U.S. Solicitor General Donald B. Verrilli Jr., representing President Barack Obama’s administration, also defended the Texas plan and the continued use of affirmative action by colleges nationwide.

“I think it is important, your honors, not just to the government, but to the country, that our universities have the flexibility to shape their environments and their educational experience to make a reality of the principle … that our strength comes from people of different races, different creeds, different cultures, uniting in a commitment to freedom, and to more a perfect union.”

The court’s participating liberal members—Justice Elena Kagan is recused—suggested the Texas plan met the requirements of the court’s 2003 decision in Grutter v. Bollinger, which upheld the limited use of race in an individualized admissions process at the University of Michigan Law School.

“Are you asking us to overrule Grutter?” Justice Stephen G. Breyer asked Rein, as he referenced that decision’s suggestion that affirmative action in college admissions would be unnecessary within 25 years of 2003. “I know that time flies, but only nine of those years have passed.”

Rein said Abigail Fisher, the white student who was denied admission under the Texas plan in 2008, was not arguing for Grutter to be overruled. Rather, the Texas plan did not meet that decision’s test for a narrowly tailored use of race only when race-neutral alternatives had been tried.

“Race should have been a last resort,” Rein said. “It was a first resort.”

Justice Ruth Bader Ginsburg said the Texas plan was “certainly no more aggressive” in its use of race “than the one in Grutter. It’s more, in fact, more modest.”

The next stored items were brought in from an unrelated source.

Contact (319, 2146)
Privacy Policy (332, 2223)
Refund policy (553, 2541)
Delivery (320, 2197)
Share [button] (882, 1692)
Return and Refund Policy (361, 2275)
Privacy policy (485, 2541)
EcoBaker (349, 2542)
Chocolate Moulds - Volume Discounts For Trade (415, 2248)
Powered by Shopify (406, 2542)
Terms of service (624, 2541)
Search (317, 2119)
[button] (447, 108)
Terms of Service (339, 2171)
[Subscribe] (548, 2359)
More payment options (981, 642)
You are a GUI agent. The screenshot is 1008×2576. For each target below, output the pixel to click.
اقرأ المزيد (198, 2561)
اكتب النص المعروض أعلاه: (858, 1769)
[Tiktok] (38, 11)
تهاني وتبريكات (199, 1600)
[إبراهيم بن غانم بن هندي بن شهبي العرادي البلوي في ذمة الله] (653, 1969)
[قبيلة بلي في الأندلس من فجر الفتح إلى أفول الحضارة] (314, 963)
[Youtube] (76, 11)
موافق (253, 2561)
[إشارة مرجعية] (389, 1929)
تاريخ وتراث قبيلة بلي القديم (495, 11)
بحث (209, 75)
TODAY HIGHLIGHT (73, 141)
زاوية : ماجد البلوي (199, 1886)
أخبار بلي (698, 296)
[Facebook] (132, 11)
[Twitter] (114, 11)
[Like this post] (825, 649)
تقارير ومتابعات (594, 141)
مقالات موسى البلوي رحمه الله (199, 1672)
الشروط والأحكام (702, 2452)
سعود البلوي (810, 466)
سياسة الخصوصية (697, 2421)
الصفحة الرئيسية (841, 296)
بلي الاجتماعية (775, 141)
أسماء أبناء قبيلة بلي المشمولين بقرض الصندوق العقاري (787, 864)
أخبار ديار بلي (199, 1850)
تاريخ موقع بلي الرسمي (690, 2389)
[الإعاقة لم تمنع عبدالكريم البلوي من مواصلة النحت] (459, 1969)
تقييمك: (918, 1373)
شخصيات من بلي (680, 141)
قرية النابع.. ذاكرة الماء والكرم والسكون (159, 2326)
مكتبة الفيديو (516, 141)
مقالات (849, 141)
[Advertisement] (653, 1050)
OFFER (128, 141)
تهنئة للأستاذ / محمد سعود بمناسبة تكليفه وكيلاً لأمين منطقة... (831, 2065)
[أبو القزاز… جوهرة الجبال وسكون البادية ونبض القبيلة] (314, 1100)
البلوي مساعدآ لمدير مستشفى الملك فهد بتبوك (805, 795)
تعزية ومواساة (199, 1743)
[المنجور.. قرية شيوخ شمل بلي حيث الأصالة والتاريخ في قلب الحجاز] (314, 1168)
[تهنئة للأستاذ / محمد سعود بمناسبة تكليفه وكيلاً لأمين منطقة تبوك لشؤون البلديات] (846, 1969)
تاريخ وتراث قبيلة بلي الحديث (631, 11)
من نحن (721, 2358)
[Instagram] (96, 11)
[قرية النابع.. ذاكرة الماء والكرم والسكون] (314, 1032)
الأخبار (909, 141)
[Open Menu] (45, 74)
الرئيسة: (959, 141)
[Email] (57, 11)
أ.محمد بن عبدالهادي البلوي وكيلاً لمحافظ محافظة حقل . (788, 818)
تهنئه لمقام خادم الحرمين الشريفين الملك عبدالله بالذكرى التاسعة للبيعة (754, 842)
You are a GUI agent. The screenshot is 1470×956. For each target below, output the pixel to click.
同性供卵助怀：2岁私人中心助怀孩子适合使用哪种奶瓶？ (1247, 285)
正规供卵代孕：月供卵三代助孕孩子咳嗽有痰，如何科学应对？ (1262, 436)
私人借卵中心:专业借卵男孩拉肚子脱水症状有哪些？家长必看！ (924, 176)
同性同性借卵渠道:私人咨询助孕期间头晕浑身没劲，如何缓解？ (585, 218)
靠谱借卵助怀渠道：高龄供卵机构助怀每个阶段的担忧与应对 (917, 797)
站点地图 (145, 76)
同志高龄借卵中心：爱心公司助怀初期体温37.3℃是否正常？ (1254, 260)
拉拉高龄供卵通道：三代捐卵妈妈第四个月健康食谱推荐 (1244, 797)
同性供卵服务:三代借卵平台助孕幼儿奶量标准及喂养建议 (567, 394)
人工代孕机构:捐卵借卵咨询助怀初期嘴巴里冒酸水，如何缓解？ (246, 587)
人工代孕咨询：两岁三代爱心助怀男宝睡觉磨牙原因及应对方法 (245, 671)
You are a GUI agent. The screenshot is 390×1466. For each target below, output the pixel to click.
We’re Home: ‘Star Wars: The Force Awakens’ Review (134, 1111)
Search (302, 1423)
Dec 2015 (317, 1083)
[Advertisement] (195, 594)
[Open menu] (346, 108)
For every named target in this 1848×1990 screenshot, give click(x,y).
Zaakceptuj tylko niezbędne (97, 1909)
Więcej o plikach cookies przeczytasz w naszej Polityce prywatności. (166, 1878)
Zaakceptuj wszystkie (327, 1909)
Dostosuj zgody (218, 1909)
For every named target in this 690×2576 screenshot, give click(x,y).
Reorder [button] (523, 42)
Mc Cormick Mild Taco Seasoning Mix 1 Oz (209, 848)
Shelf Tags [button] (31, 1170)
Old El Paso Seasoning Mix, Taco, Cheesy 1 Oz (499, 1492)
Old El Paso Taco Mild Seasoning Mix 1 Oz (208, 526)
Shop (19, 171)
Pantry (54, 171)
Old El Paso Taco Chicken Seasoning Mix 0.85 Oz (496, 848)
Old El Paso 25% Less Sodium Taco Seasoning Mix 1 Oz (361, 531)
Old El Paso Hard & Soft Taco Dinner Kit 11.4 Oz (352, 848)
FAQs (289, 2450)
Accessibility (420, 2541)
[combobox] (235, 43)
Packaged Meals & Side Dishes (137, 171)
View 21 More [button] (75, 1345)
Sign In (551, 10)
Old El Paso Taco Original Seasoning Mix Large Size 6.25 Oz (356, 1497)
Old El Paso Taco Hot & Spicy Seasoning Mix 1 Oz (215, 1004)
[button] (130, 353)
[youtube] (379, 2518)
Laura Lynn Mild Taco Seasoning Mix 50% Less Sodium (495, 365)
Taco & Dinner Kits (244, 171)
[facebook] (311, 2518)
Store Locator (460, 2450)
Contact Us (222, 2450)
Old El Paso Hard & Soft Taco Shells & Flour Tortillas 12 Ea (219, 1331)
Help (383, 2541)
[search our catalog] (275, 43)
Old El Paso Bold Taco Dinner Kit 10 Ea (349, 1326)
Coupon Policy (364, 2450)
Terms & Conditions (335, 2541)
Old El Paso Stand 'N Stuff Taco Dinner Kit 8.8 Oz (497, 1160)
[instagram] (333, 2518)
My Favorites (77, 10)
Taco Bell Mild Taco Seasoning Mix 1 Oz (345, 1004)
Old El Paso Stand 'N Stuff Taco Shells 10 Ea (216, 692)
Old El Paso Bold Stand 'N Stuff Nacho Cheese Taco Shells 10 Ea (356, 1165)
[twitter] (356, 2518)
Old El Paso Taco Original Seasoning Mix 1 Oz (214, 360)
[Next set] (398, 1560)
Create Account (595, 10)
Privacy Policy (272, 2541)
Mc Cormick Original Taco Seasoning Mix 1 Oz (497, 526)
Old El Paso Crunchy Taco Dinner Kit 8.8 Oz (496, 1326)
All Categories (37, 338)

Because a lower court upheld the Texas plan, the court’s four conservatives would have to attract at least one more vote, most likely Kennedy’s, to strike down the plan. If Kennedy were to join with Ginsburg, Breyer, and Sonia Sotomayor, a 4-4 tie would uphold the lower court with no national precedent.

Justices Ginsburg and Sotomayor raised concerns about whether Fisher had proper legal standing and related jurisdictional issues. Because she is no longer seeking admission to UT-Austin, Fisher is now seeking a return of her $100 admissions fee, which her lawyer said was enough to keep her case alive. The jurisdictional issues were raised when Fisher appealed to the high court, so they came as no surprise to the justices. And conservative justices such as Antonin Scalia suggested that there were no procedural bars to the court deciding the merits of the case.

“She had to pay and admissions for for a process in which she was not treated fairly,” he said.
Present at Wednesday’s arguments were Fisher, a soft-spoken 22-year-old who just graduated from Louisiana State University, as well as William Powers, the president of the UT-Austin campus.

About 15 minutes into the argument, retired Justice Sandra Day O’Connor arrived to take a prominent seat in the court’s VIP section. She listened intently as the justices debated the fate of the 2003 Grutter decision, of which she was the author.

Photo: Abigail Fisher, who sued the University of Texas, walks outside the Supreme Court in Washington on Wednesday. The Supreme Court is taking up a challenge to a University of Texas program that considers race in some college admissions. The case could produce new limits on affirmative action at universities, or roll it back entirely.